Judging and Being Judged

I have just finished reading  the book, "12 Steps for the Recovering Pharisee (like me.)"  This well written and researched book by John Fischer can be quite revealing.  If you are brave enough to read a book that shows how pharisaical we have let ourselves become, then this book is for you. 

We know in the days of Jesus' public ministry, it was the Pharisees that constantly followed close by, not intending to learn anything from the Lord, but to catch him doing something that violated the law or their traditions.  The Pharisees were among the strongest religious leaders of the day, and their take on the historical teachings of the law, was the take everyone should accept.  Jesus was quick to point out to them their rigid adherence to the law would sometimes be trumped by their traditions. 

In the beginning, Fischer gets into the number one way many of us are  like the Pharisees of the Bible, in that we like to judge others.  We become the judge of others in a multitude of ways, including the driving habits of the man in control of car in the next lane, the checker figuring our bill at the department store, even our neighbor who waits so long between washing his car or cutting his grass.  Since we have made ourselves to be experts at driving, knowing we can figure a bill faster than the clerk at the store, and the world's authority on how often cars should be washed and how short or tall grass should be, that means everyone around us doesn't pass our specifications of the perfection we claim to possess. 

So that describes the Pharisees and their way of enjoying their position of judging others, but in that area it is very easy for us to be just as judgmental.  Contrast all that with what Jesus had to say concerning judging others, in the Sermon on the Mount. 

“Do not judge, or you too will be judged.
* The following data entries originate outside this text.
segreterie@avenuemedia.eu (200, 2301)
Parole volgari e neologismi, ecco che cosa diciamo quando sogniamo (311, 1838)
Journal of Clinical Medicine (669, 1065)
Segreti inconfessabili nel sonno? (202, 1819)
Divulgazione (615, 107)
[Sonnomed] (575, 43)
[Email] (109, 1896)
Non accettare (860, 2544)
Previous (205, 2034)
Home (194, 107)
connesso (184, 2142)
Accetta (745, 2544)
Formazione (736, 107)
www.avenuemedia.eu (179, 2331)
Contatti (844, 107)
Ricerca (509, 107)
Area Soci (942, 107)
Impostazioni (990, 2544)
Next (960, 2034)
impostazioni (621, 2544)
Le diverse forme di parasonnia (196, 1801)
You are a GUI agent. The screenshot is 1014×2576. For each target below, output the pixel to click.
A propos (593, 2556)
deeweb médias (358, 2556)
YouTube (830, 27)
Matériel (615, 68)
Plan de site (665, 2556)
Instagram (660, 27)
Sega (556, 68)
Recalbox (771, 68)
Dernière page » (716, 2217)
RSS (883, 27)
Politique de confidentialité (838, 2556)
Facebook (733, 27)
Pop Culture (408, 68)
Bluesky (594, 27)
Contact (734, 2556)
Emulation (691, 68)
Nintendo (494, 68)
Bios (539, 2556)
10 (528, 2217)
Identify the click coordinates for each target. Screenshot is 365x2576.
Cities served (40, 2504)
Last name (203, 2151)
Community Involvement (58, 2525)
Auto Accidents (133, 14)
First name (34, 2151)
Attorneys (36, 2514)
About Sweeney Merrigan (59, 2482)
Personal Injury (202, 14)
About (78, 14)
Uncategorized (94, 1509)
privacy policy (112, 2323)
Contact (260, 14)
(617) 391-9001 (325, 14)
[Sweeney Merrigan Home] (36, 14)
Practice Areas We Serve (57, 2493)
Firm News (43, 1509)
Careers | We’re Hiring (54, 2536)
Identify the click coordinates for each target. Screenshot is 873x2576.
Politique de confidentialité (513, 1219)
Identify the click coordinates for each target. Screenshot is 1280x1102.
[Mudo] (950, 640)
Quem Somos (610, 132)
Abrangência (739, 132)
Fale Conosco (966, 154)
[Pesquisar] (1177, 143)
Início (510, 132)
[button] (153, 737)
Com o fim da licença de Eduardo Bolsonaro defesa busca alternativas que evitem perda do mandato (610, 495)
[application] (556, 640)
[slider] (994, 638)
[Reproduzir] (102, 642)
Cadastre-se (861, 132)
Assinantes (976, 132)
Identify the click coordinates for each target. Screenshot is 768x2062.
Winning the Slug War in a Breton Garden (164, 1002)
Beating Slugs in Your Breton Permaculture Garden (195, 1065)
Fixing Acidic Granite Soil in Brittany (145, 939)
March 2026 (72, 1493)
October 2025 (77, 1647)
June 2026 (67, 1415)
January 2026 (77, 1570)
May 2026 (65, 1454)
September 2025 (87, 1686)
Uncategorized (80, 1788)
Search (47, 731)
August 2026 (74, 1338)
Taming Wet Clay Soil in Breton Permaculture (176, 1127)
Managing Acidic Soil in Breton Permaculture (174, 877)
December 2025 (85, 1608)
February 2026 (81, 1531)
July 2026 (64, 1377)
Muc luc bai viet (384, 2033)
For in the same way you judge others, you will be judged, and with the measure you use, it will be measured to you.  Matthew 7:1-2

That is only one example of what is facing us if we choose to be judgmental. Jesus is telling us when we decide to assume the job of judging others, we better be ready to face the judge.  Also, the same rules and standards we use in judging others, are the same for us when we are judged. 

I can only imagine how irate the Pharisees became when they learned of Jesus' teaching about the matter.  Does it upset you that you will be judged in the same way you have judged others?

Yes, even those in the church can become some of the most judgmental people around.  We can be some of the most clever individuals when it comes to judging, because we, like the Pharisees, have grown to love it so much. 

The key to overcoming a judgmental spirit is to follow the teaching of Paul in Philippians 2:3, "Do nothing out of selfish ambition or vain conceit. Rather, in humility value others above yourselves.”
That's something the Pharisees needed, and certainly something we need as well.  If our Lord considered the prostitutes and tax-collectors worth teaching and extending his saving grace, that should speak volumes to us.